Financial institutions can help prevent financial crime with a new way to train AI called "federated machine learning," or simply federated learning. This innovation has already been applied successfully in highly regulated industries like medicine. Now, it is available and proven in the banking industry. Not only can federated learning reduce costs, but it can also increase the effectiveness of anti-money-laundering (AML) programs, all while preserving privacy.

How does federated learning work? It starts with an AI algorithm. The best AI algorithms are trained on the best data. The more quality data available for training, the more accurate algorithms become.

With federated learning, each institution's data is used to locally train and update an algorithm that is then passed between data sets, getting smarter and more accurate with each use. The algorithm, now trained on the aggregate data, can be distributed back to the participating institutions. Instead of "aggregating" data, which banking, medical and many other industries cannot do, federated learning keeps the data apart, or "federated," and moves the learning instead.
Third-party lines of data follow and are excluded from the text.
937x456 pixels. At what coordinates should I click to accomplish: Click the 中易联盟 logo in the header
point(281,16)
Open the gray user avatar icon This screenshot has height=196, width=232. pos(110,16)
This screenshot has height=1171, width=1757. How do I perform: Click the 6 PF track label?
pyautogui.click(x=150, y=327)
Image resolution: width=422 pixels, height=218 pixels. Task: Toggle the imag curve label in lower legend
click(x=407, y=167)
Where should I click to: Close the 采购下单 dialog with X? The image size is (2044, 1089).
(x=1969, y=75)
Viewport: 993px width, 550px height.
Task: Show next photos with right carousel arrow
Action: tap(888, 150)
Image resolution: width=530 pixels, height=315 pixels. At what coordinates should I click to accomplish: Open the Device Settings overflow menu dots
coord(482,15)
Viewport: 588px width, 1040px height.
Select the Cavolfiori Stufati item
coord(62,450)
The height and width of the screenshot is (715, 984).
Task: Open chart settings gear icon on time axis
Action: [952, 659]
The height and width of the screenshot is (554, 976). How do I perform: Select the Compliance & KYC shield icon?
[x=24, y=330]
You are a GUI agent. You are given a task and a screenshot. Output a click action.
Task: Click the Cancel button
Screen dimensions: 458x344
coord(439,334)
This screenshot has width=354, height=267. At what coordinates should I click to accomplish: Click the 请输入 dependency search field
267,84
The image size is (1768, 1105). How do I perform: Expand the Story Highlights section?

All data remains secure and private.

Federated learning transforms traditionally siloed environments — regulated or not — into a collective for learning. This matters for everyone, but federated learning provides the safe path for industries that must prioritize compliance, historically at the cost of accuracy.

Federated learning can also help reduce the costs of AML compliance, which are massively high, and increasing. An estimate published in 2018 in the Journal of Financial Crime showed that the direct cost of AML compliance in the United States has reached $80 billion per year. This study found that large financial institutions spend an average of $48 million on AML compliance per year, with costs increasing annually.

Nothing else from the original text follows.